Cell type-specific dynamics underlie cellular growth variability in plants

Coordination of growth, patterning and differentiation is required for shaping organs in multicellular organisms. In plants, cell growth is controlled by positional information, yet the behavior of individual cells is often highly heterogeneous. The origin of this variability is still unclear. Using time-lapse imaging, we determined the source and relevance of cellular growth variability in developing organs of Arabidopsis thaliana. We show that growth is more heterogeneous in the leaf blade than in the midrib and petiole, correlating with higher local differences in growth rates between neighboring cells in the blade. This local growth variability coincides with developing stomata. Stomatal lineages follow a specific, time-dependent growth program that is different from that of their surroundings. Quantification of cellular dynamics in the leaves of a mutant lacking stomata, as well as analysis of floral organs, supports the idea that growth variability is mainly driven by stomata differentiation. Thus, the cell-autonomous behavior of specialized cells is the main source of local growth variability in otherwise homogeneously growing tissue. Those growth differences are buffered by the immediate neighbors of stomata and trichomes to achieve robust organ shapes.

Automated summary

Coordination of growth, patterning, and differentiation is essential for shaping organs in multicellular organisms.

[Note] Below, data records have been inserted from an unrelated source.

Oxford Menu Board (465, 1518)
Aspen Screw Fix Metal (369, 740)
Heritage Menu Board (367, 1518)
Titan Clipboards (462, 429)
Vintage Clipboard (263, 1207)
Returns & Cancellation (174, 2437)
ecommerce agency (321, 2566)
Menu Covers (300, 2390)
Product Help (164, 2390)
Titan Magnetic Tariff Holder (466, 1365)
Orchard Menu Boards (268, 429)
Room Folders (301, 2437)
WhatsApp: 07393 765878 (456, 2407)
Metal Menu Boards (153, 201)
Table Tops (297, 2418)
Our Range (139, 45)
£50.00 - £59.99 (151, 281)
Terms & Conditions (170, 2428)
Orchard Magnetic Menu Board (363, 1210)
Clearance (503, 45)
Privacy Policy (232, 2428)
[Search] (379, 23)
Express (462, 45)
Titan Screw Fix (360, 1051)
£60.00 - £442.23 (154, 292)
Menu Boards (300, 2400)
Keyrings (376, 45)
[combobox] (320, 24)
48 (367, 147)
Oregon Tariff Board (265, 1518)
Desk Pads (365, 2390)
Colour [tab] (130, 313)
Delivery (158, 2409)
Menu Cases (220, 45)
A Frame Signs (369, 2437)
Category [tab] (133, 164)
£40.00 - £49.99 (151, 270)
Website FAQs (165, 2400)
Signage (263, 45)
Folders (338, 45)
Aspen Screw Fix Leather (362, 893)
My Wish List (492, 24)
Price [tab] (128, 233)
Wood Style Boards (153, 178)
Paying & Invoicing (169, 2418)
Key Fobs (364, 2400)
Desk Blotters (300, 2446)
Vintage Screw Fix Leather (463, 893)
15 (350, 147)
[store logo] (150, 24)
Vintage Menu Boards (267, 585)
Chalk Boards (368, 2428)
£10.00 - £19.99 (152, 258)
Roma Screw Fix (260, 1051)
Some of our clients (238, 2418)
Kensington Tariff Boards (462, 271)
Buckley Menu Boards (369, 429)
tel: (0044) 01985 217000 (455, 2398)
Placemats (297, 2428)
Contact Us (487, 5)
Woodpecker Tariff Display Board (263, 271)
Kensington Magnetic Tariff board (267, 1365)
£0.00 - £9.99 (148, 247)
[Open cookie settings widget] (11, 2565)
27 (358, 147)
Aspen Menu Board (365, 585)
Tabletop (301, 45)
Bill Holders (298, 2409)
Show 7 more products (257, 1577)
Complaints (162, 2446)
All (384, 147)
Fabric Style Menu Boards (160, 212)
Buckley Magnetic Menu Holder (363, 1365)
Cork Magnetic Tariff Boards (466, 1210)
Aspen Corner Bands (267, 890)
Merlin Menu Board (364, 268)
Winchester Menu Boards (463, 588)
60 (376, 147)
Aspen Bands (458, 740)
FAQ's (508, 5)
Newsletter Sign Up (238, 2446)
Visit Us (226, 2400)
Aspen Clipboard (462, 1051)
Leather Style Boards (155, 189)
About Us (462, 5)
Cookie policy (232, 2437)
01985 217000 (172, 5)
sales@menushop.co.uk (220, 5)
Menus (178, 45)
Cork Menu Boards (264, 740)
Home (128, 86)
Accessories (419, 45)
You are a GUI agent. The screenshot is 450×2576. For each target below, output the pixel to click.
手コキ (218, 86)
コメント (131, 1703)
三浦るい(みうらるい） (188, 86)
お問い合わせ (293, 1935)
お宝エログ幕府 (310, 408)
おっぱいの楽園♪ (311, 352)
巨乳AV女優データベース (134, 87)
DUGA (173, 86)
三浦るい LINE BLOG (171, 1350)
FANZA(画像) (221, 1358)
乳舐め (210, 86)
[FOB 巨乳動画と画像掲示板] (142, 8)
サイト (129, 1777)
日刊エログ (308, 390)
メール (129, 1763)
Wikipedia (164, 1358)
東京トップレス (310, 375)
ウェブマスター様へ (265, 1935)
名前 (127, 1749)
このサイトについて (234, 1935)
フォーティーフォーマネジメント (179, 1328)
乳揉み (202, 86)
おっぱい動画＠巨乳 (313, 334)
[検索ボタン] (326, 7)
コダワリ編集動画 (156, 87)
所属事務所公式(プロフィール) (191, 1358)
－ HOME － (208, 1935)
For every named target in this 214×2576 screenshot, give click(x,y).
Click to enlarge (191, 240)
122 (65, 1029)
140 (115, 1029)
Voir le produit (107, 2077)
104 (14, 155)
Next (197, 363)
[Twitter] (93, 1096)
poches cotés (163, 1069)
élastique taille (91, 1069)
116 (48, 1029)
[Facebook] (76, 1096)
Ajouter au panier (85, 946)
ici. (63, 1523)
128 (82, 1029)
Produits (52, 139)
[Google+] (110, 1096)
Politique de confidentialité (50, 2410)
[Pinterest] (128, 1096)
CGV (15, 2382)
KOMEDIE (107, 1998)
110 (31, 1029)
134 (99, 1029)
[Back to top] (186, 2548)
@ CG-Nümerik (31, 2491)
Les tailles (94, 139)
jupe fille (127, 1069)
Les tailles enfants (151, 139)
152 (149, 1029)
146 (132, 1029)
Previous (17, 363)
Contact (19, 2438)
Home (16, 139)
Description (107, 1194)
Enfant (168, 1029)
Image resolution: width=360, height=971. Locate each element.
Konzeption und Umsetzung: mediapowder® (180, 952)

In plants, cell growth is regulated by positional information, but individual cells often exhibit high heterogeneity. This study used time-lapse imaging to investigate the source and relevance of cellular growth variability during organ development in Arabidopsis thaliana. The findings suggest that growth variability is mainly driven by stomata differentiation, and the cell-autonomous behavior of specialized cells is the primary source of local growth variability.